On November 15th and 16th, social media mobilized like never before against the Stop Online Piracy Act (#SOPA), a bill which would impose crippling regulation on social media sites like Twitter, Facebook, and YouTube -- and prevent fledgling social and mobile startups from getting off the ground in the first place -- all in the name of protecting Hollywood copyrights.

The problem with the bill, and its Senate companion, the PROTECT IP Act, is not in its goals: no one disagrees artists should be paid for their work. It's that it uses illegitimate means -- censoring and blocking websites like they do in repressive regimes from China to Iran -- to pursue these objectives. Furthermore, each subsequent version of the bill took even more draconian steps to regulate the Internet, effectively leaving any site with a user-contributed content no choice but to pre-screen every posting to comply with the law. Try that with 50 million tweets a day.

Having been involved in this fight for over a year through Don't Censor the Net, the outpouring of opposition was truly amazing -- made possible only by the instant, connective power of social media. At the end of it, people who don't normally agree on anything -- from Nancy Pelosi to Michele Bachmann and Rand Paul -- all agreed that SOPA needed to be scrapped or drastically re-written.

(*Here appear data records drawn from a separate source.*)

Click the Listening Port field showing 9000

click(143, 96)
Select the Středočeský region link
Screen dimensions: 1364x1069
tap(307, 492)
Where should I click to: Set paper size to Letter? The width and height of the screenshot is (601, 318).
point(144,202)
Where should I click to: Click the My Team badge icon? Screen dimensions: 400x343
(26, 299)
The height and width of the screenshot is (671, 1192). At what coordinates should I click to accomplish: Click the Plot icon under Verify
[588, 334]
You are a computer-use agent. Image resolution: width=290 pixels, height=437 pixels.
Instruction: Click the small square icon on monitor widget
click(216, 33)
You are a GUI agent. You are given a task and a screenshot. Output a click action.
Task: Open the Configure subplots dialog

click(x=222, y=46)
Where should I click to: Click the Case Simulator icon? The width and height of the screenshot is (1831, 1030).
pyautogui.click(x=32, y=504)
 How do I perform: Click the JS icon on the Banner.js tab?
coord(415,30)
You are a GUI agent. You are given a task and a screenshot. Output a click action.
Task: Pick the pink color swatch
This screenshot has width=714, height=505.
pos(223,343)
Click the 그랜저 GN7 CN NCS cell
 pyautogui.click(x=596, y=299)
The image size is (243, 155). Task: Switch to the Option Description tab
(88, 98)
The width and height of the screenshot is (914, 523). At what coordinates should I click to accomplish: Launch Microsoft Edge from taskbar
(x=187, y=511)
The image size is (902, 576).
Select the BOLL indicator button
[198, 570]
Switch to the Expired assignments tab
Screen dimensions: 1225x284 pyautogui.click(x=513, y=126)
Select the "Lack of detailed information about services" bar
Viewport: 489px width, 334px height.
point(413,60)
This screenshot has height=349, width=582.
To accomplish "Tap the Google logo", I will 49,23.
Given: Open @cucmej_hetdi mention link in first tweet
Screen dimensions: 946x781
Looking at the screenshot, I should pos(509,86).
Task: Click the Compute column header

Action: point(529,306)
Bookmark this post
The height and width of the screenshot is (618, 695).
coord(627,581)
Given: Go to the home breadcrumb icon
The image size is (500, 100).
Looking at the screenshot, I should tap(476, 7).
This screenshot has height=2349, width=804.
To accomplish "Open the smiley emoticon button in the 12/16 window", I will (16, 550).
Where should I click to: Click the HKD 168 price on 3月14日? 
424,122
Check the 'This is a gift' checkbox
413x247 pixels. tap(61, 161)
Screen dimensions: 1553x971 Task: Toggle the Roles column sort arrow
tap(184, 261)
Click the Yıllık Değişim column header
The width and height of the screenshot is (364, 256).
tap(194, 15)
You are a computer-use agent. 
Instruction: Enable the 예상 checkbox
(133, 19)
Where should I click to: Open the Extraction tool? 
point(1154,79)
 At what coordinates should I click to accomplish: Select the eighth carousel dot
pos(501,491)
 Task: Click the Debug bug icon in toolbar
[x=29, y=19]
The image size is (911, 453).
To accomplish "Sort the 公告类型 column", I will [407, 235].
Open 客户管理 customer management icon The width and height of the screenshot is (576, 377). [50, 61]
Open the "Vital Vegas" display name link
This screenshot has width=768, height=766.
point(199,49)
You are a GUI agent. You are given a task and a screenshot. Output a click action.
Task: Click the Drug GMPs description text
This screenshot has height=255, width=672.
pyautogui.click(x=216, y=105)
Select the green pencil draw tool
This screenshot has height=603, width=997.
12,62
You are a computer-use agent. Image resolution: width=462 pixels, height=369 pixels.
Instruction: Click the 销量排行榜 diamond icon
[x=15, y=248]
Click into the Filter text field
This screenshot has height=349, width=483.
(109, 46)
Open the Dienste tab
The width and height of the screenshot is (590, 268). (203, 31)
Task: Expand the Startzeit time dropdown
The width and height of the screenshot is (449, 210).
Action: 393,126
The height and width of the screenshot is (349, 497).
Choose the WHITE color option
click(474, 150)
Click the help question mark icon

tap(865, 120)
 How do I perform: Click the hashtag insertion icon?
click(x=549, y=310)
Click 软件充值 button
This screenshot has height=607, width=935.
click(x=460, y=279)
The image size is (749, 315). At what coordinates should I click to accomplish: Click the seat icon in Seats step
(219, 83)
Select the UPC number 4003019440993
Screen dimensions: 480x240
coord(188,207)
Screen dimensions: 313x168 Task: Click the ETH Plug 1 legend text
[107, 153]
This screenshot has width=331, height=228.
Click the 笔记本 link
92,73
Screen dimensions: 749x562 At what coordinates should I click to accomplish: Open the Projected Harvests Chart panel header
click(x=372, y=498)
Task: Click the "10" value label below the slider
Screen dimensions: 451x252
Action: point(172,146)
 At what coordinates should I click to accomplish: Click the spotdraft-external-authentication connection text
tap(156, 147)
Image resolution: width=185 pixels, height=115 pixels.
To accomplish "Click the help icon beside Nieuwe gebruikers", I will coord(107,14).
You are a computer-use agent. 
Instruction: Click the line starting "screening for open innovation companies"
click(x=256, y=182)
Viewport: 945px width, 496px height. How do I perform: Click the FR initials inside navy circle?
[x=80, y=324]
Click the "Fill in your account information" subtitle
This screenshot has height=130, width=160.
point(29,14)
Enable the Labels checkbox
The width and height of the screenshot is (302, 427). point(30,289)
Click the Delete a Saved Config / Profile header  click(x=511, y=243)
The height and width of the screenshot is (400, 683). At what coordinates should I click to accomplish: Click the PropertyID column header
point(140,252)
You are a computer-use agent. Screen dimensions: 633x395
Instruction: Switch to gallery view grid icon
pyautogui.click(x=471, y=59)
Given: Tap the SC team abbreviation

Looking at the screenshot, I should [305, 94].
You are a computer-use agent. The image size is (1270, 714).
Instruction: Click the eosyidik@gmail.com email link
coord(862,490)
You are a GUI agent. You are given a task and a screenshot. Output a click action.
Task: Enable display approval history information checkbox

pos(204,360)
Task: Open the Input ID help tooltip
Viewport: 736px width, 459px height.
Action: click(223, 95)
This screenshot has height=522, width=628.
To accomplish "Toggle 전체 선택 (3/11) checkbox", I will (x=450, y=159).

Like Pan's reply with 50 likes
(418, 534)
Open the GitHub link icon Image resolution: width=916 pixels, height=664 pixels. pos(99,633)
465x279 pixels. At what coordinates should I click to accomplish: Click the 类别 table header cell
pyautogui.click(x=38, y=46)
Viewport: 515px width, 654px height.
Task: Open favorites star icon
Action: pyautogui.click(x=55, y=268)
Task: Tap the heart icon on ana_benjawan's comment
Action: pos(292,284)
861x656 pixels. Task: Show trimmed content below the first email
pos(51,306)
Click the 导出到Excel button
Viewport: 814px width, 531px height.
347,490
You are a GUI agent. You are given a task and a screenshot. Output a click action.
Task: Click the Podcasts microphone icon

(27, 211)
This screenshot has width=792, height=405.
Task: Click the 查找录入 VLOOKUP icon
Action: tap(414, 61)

Knowing that an important hearing in the House Judiciary Committee was coming up on November 16th, Don't Censor the Net kicked off its efforts with a Social Media Lobby Day on the 15th, encouraging visitors to call, tweet, or post Facebook messages on the walls of Judiciary Committee members. We wanted to make sure that representatives were well aware that scoial media was watching going into the hearing. The effort attracted tens of thousands of visitors, generated and led to a meek attempt by the MPAA to hijack the #LobbyDay hashtag.

On the day of the hearing, numerous groups banded together for American Censorship Day -- using a simple bit of code to "black out" their sites. Internet companies stood united in protest. Tumblr, the hugely popular blogging platform, "censored" user dashboards and linked to a simple calling tool to connect people to their representatives. Over 87,000 calls -- 3.6 per second -- were made. Four of the hottest searches online that day were SOPA-related. And what about the bill's supporters? Legislative tracking platforms from OpenCongress to PopVox found a whopping 1-2% of users in support of SOPA.

The fight isn't over yet. Despite this tremendous show of opposition, there are strong indications its sponsors intend to move SOPA forward unchanged. If that isn't a sad commentary on how just how few in D.C. "get" the Internet, I don't know what is.

What can you do to stand up for your freedoms online right now?
In the wake of the initial surge, I tweeted that the mobilization against SOPA marked a sea-change in the nature of activism in the digital age:

Everywhere this year, we're seeing the power of the instant activist -- whether it's in the changing-by-the-minute Presidential race or in legislative battles like SOPA. Insidery D.C. lobbying fights may be ripe for technology-driven disruption just like political campaigns were a decade ago. A big difference between Activism 1.0 and Activism 2.0 is that massive lead times (and frankly, funding) are no longer as necessary. Given the right launchpad, and the social battlefield shaped in your favor in advance, a captivating message can spread to millions of people in an instant, as it did on Lobby Day and Censorship Day.